- Activity: Set down every entry exactly as it stands, omitting any picture.

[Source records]
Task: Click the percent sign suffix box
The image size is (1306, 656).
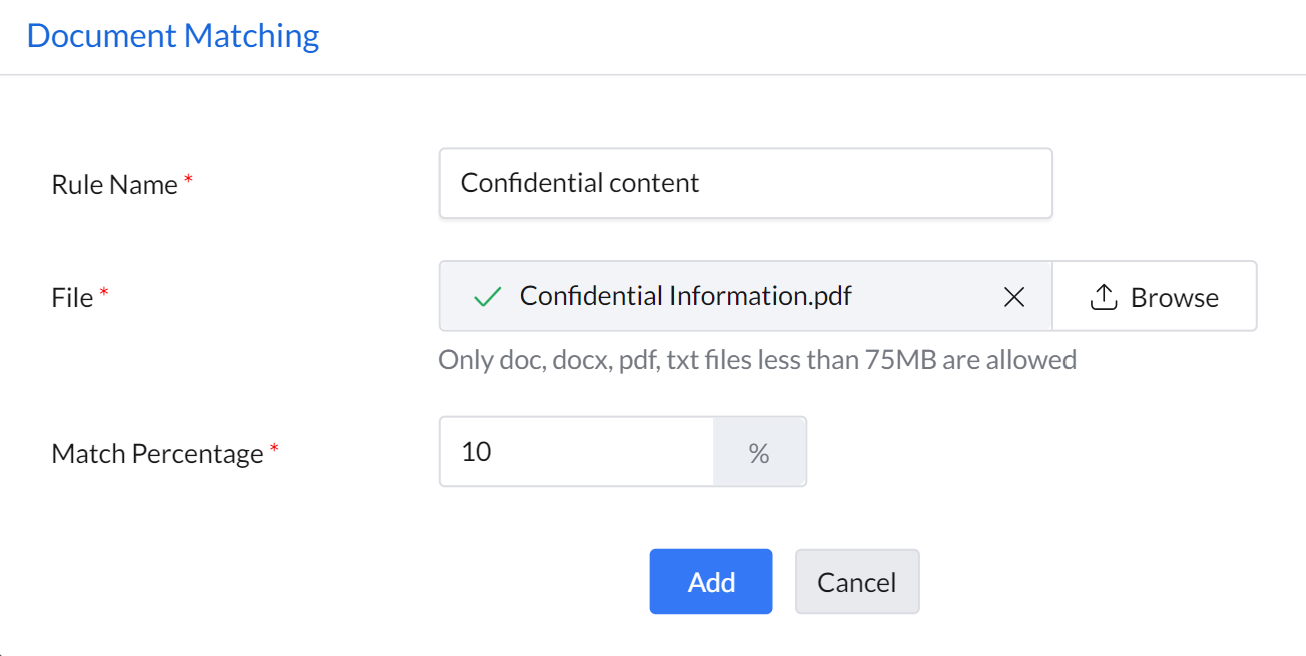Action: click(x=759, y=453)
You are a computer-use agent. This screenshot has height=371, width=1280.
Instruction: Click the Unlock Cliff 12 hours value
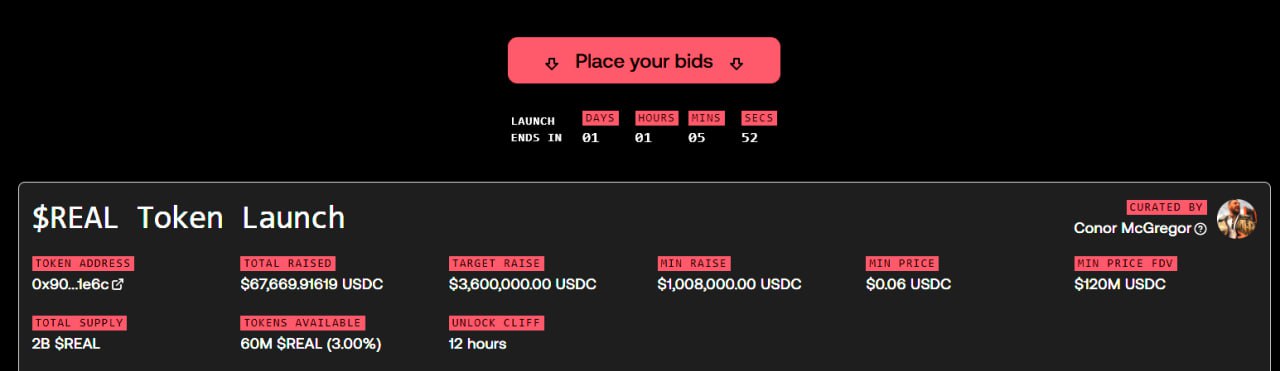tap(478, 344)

- Result of this task:
Task: Click the percent sign suffix box
The image size is (1306, 656).
Action: click(x=759, y=453)
You are a computer-use agent. This screenshot has height=371, width=1280.
Instruction: Click the Unlock Cliff 12 hours value
tap(478, 344)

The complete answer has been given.